Close X
Friday, November 29, 2024
ADVT 
Interesting

This Kindhearted Indian Businessman Throws Grand Weddings for Fatherless Indian Brides

Darpan News Desk IANS, 07 Jan, 2017 03:41 PM
  • This Kindhearted Indian Businessman Throws Grand Weddings for Fatherless Indian Brides
In India, it is expected that the bride's family organize and especially pay for the wedding, so when a young woman's father (the main bread earner) dies, she can almost certainly forget about having a wedding, especially if she comes from a poor family.
 
Most often than not, widowed mothers simply don't have the means to marry their daughters. That's where Indian real-estate tycoon Mahesh Savani comes in.
 
Ever since 2008, Mr. Savani has organized weddings for over 700 fatherless brides, not only paying for the event itself, but also giving each one of his new "daughters" a substantial dowry (gold, jewelry, furniture, home appliances, etc.) worth around 400,000 rupees ($5,900). At each wedding, the successful businessman also steps up to play the role of their father and perform their 'kanyadaan' - the traditional ritual of giving away the bride. From that moment on, the girls become his daughters.
 
It all started over 8 years ago, when a close relative died just a week before his daughter's wedding, and Mahesh Savani stepped in to take his place, organizing the whole event and performing kanyadaan.
 
"That's when I began to think of all the girls without fathers who needed someone to assume this responsibility and decided I would take this up," he said. "It is challenging for a woman who has lost her husband to get her daughter married." All he asks from the brides-to-be is a death certificate of their father, to make sure he is not being taken advantage of. Religion and caste are irrelevant to him.
 
 
In the beginning, he used to throw weddings for each individual woman, but as news of his generosity spread around his him state of Gujarat, it got to a point where he couldn't keep up with requests from young women and widowed mothers begging him to help them.
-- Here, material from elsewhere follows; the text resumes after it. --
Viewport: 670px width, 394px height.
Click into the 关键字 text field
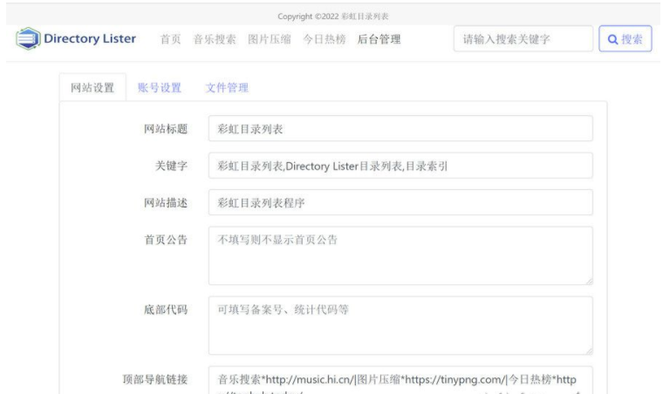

It simply became to tiring for him, so ever since 2012 he started holding one mass wedding every December, on the grounds of the PP Savani School which he runs in the city of Surat.
 
Up until this year, Mahesh Savani had married off a total of 472 fatherless brides of various religions. At last year's mass wedding, he paid for the food and drinks of 100,000 people - the couples, their families and their friends, not to mention the gifts he gave every one of his new daughters.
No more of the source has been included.